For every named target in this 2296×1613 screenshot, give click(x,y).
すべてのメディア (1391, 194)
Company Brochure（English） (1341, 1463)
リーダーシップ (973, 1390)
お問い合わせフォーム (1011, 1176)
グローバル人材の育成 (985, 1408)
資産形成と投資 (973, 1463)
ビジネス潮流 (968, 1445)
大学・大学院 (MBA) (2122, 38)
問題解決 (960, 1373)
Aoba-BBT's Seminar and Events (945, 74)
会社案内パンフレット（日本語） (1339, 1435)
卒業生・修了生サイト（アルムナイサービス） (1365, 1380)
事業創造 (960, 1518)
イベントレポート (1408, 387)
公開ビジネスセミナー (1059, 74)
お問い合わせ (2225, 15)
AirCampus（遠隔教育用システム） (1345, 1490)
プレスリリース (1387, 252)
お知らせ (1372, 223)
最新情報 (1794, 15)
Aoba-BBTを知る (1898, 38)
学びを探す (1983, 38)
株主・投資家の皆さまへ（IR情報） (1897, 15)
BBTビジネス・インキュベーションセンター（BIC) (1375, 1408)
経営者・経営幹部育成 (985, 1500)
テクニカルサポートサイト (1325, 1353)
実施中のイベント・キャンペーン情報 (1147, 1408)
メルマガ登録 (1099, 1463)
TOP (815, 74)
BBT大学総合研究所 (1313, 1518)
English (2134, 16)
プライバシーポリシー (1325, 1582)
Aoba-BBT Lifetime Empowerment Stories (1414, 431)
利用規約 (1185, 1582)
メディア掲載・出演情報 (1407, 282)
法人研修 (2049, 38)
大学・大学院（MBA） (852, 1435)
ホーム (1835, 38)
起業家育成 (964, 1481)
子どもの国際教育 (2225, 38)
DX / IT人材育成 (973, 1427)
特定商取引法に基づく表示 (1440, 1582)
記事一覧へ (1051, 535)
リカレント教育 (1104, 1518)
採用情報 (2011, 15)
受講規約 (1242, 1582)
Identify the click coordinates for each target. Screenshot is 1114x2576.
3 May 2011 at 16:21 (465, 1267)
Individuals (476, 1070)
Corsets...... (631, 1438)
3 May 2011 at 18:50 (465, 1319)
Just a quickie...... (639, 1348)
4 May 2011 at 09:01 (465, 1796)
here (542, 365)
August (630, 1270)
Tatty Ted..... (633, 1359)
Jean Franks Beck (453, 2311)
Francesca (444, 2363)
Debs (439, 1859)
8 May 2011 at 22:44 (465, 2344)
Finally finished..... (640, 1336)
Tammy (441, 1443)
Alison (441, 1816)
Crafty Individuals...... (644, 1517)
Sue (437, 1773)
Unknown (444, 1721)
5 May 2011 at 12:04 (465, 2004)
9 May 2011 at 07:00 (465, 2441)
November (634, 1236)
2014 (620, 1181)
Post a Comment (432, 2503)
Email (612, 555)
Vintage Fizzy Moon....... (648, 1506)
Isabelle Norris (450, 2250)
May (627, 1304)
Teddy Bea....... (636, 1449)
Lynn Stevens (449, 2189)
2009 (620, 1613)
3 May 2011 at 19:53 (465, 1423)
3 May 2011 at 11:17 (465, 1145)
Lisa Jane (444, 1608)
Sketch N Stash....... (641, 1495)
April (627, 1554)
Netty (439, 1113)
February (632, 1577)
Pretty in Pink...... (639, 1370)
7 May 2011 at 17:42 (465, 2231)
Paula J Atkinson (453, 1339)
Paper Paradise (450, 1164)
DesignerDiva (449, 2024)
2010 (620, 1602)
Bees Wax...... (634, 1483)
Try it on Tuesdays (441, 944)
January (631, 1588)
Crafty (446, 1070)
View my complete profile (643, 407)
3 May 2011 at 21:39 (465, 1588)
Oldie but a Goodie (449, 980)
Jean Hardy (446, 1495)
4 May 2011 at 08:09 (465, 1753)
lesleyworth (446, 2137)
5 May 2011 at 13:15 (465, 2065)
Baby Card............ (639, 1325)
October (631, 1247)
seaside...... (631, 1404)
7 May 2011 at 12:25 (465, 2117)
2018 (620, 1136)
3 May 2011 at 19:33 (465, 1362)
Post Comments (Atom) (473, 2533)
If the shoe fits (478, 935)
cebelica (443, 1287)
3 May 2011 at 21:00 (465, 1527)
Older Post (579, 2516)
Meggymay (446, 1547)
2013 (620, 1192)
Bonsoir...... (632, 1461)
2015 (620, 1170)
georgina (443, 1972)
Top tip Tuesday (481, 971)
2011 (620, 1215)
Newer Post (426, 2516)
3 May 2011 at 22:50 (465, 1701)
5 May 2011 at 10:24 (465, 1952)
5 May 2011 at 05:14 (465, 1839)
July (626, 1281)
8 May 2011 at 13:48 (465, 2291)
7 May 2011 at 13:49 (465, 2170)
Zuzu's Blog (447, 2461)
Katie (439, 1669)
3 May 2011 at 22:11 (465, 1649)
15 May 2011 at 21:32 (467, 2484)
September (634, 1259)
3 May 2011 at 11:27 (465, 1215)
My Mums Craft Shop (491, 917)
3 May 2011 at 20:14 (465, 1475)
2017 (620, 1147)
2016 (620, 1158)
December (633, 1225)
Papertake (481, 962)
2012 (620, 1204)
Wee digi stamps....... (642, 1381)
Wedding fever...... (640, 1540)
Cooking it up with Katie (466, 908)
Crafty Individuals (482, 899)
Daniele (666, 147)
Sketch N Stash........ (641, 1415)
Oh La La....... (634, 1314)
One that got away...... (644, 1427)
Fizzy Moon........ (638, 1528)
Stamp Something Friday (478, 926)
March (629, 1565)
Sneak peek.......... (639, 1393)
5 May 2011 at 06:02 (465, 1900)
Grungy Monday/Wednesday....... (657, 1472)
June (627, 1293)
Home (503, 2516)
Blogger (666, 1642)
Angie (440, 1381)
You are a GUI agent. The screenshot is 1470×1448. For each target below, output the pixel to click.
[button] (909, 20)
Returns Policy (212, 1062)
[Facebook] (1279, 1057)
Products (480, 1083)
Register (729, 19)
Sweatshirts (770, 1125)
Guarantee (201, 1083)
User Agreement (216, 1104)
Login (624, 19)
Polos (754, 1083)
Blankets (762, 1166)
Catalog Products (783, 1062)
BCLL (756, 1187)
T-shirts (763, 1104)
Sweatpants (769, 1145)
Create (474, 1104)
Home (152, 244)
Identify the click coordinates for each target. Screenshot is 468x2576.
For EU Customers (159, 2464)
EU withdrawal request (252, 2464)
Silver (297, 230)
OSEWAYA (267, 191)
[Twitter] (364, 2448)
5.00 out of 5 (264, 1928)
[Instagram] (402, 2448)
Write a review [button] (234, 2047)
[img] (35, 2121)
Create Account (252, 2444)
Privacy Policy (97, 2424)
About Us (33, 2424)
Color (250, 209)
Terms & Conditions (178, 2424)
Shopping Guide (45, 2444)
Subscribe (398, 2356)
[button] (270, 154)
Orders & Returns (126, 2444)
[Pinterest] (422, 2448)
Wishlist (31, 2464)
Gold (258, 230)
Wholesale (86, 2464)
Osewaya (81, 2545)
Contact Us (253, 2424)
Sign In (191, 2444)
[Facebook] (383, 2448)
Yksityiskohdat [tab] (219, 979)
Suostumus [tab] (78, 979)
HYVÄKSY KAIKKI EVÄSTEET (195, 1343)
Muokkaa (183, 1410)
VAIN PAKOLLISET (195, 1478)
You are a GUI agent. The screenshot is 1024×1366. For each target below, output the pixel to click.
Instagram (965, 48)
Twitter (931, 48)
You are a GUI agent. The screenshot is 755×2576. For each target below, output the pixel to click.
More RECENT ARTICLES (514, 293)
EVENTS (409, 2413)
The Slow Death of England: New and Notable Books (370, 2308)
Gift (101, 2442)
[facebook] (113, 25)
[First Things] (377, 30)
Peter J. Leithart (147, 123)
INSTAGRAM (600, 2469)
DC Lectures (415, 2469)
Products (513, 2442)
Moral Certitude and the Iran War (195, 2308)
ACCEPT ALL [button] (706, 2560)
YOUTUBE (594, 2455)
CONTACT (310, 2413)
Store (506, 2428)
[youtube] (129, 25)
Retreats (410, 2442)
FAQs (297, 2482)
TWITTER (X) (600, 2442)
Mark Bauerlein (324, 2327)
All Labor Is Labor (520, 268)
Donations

------------------------------------------------

Exercise: Reproduce exactly the stretch of the material above that starts at the line with "3 May 2011 at 16:21 (465, 1267)" and ends at the line with "seaside...... (631, 1404)", both included, and nothing else.

Response area:
3 May 2011 at 16:21 (465, 1267)
Individuals (476, 1070)
Corsets...... (631, 1438)
3 May 2011 at 18:50 (465, 1319)
Just a quickie...... (639, 1348)
4 May 2011 at 09:01 (465, 1796)
here (542, 365)
August (630, 1270)
Tatty Ted..... (633, 1359)
Jean Franks Beck (453, 2311)
Francesca (444, 2363)
Debs (439, 1859)
8 May 2011 at 22:44 (465, 2344)
Finally finished..... (640, 1336)
Tammy (441, 1443)
Alison (441, 1816)
Crafty Individuals...... (644, 1517)
Sue (437, 1773)
Unknown (444, 1721)
5 May 2011 at 12:04 (465, 2004)
9 May 2011 at 07:00 (465, 2441)
November (634, 1236)
2014 (620, 1181)
Post a Comment (432, 2503)
Email (612, 555)
Vintage Fizzy Moon....... (648, 1506)
Isabelle Norris (450, 2250)
May (627, 1304)
Teddy Bea....... (636, 1449)
Lynn Stevens (449, 2189)
2009 (620, 1613)
3 May 2011 at 19:53 (465, 1423)
3 May 2011 at 11:17 (465, 1145)
Lisa Jane (444, 1608)
Sketch N Stash....... (641, 1495)
April (627, 1554)
Netty (439, 1113)
February (632, 1577)
Pretty in Pink...... (639, 1370)
7 May 2011 at 17:42 (465, 2231)
Paula J Atkinson (453, 1339)
Paper Paradise (450, 1164)
DesignerDiva (449, 2024)
2010 (620, 1602)
Bees Wax...... (634, 1483)
Try it on Tuesdays (441, 944)
January (631, 1588)
Crafty (446, 1070)
View my complete profile (643, 407)
3 May 2011 at 21:39 (465, 1588)
Oldie but a Goodie (449, 980)
Jean Hardy (446, 1495)
4 May 2011 at 08:09 (465, 1753)
lesleyworth (446, 2137)
5 May 2011 at 13:15 (465, 2065)
Baby Card............ (639, 1325)
October (631, 1247)
seaside...... (631, 1404)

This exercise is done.